Olavarría fue una fiesta: el centro vibró tras el agónico pase de la Selección a cuartos de final
Olavarría fue una fiesta: el centro vibró tras el agónico pase de la Selección a cuartos de final, la marea albiceleste copó el Paseo Jesús Mendía y la tradicional esquina de Rivadavia y San Martín minutos después del infartante 3-2 sobre Egipto. Bocinazos, bombos y el calor de las familias desafiaron el frío de julio.
El desahogo fue tan inmenso como el sufrimiento colectivo. Apenas el árbitro marcó el final del dramático encuentro que depositó a la Argentina de Scaloni en los cuartos de final del Mundial 2026, las calles de Olavarría se transformaron en un estallido de color, cantos y abrazos.

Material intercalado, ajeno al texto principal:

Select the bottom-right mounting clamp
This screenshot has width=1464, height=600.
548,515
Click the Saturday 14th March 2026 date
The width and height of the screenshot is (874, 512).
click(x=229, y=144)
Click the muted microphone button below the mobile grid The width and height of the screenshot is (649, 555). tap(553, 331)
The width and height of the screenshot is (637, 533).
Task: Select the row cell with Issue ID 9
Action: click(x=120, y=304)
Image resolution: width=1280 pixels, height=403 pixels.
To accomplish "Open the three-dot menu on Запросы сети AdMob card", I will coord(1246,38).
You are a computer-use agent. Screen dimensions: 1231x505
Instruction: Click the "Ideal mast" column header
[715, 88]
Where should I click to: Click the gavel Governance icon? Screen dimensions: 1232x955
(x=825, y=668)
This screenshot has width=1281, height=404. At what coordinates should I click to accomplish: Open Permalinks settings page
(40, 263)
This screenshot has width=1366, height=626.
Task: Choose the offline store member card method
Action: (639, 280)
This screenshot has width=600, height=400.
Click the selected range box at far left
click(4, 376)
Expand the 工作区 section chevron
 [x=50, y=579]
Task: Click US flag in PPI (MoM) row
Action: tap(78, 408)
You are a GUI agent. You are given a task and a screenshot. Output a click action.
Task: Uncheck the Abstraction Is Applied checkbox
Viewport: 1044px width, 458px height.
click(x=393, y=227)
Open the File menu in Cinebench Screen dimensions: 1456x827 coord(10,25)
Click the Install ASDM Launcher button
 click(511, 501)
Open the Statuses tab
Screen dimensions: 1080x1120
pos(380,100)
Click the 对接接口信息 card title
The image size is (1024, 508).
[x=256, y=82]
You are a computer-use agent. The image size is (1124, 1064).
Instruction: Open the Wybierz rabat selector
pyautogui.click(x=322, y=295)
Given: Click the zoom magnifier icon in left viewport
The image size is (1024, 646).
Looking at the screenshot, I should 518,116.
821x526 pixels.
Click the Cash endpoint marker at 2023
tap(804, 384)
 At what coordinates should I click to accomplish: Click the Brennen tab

Como ya es una sana costumbre popular, el epicentro de la alegría comunitaria se concentró en el Paseo Jesús Mendía y frente al Palacio San Martín. En cuestión de minutos, una impresionante caravana de autos, camionetas y motos comenzó a circular por las calles céntricas haciendo sonar sus bocinas, mientras cientos de vecinos llegados desde los distintos barrios de la ciudad ganaban la plaza con banderas en alto, camisetas de todas las épocas y el infaltable ritmo de los bombos.
Un triunfo para el infarto que se sufrió en cada rincón
La tensión que se vivió durante los 90 minutos se sintió con fuerza en el corazón olavarriense. Tras el duro golpe del inicio y la remontada épica con los goles de Cuti Romero, Lionel Messi y el agónico grito de Enzo Fernández sobre el cierre, el pitazo final desató una marea humana. Familias enteras, grupos de jóvenes y abuelos abrigados para combatir las bajas temperaturas locales le pusieron calor y pasión a una tarde inolvidable.
Los festejos, que contaron con el despliegue habitual de banderas gigantes y cotillón celeste y blanco, se extendieron en un clima de absoluta celebración familiar.
Con la clasificación en el bolsillo, la ciudad ya empieza a latir lo que será el próximo escalón demostrando una vez más que la pasión por la camiseta no sabe de distancias ni de frío.